Exercise requirements — Give the records again exactly, but drop the pictures.

Dataset content —
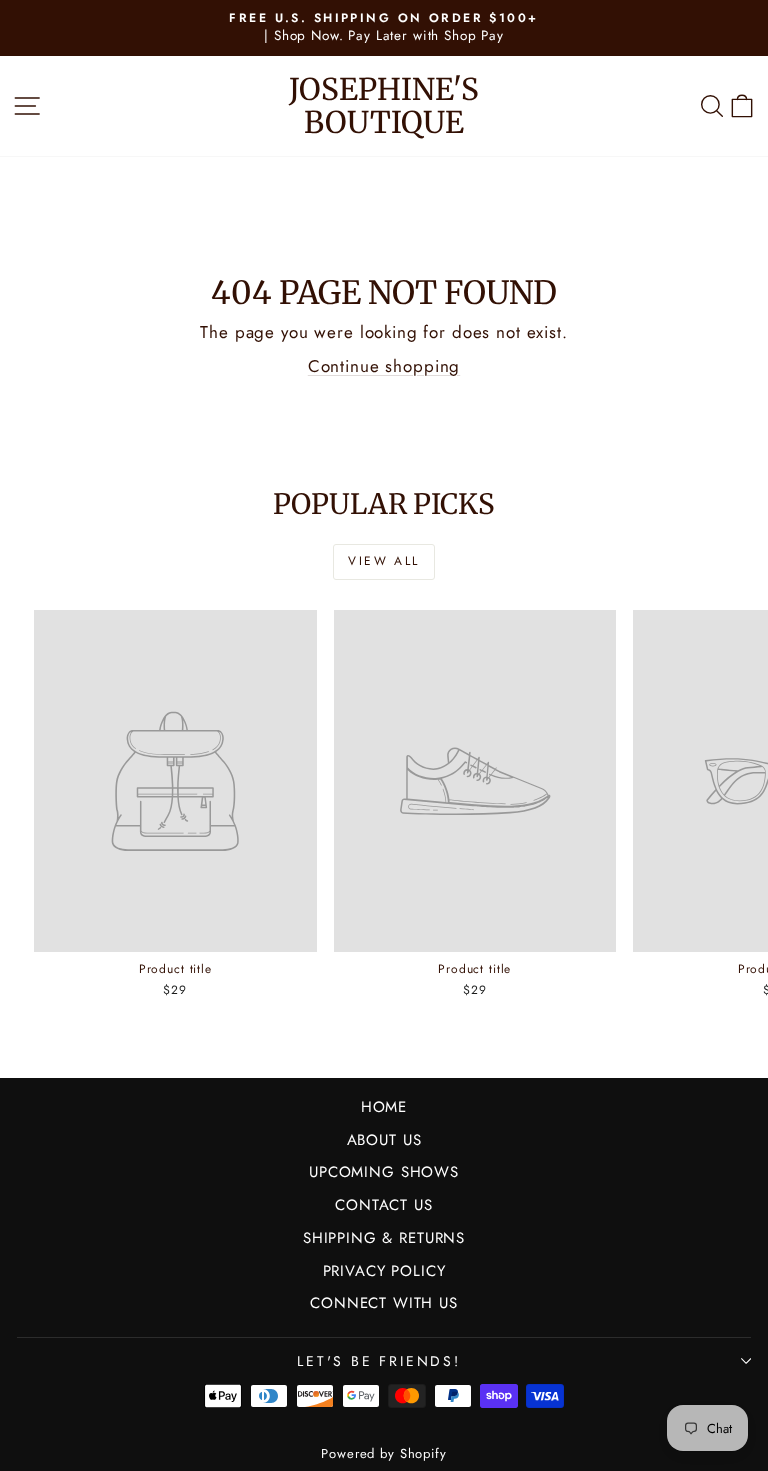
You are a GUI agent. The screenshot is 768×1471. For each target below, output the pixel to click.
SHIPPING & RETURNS (384, 1238)
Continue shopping (384, 366)
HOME (384, 1107)
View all (383, 561)
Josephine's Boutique (384, 105)
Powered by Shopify (383, 1453)
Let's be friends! (379, 1361)
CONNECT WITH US (384, 1303)
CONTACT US (384, 1205)
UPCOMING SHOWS (384, 1172)
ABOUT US (384, 1140)
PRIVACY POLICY (384, 1271)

Response to this exercise —
You are a GUI agent. The screenshot is 768×1471. For each target below, output the pixel to click.
SHIPPING & RETURNS (384, 1238)
Continue shopping (384, 366)
HOME (384, 1107)
View all (383, 561)
Josephine's Boutique (384, 105)
Powered by Shopify (383, 1453)
Let's be friends! (379, 1361)
CONNECT WITH US (384, 1303)
CONTACT US (384, 1205)
UPCOMING SHOWS (384, 1172)
ABOUT US (384, 1140)
PRIVACY POLICY (384, 1271)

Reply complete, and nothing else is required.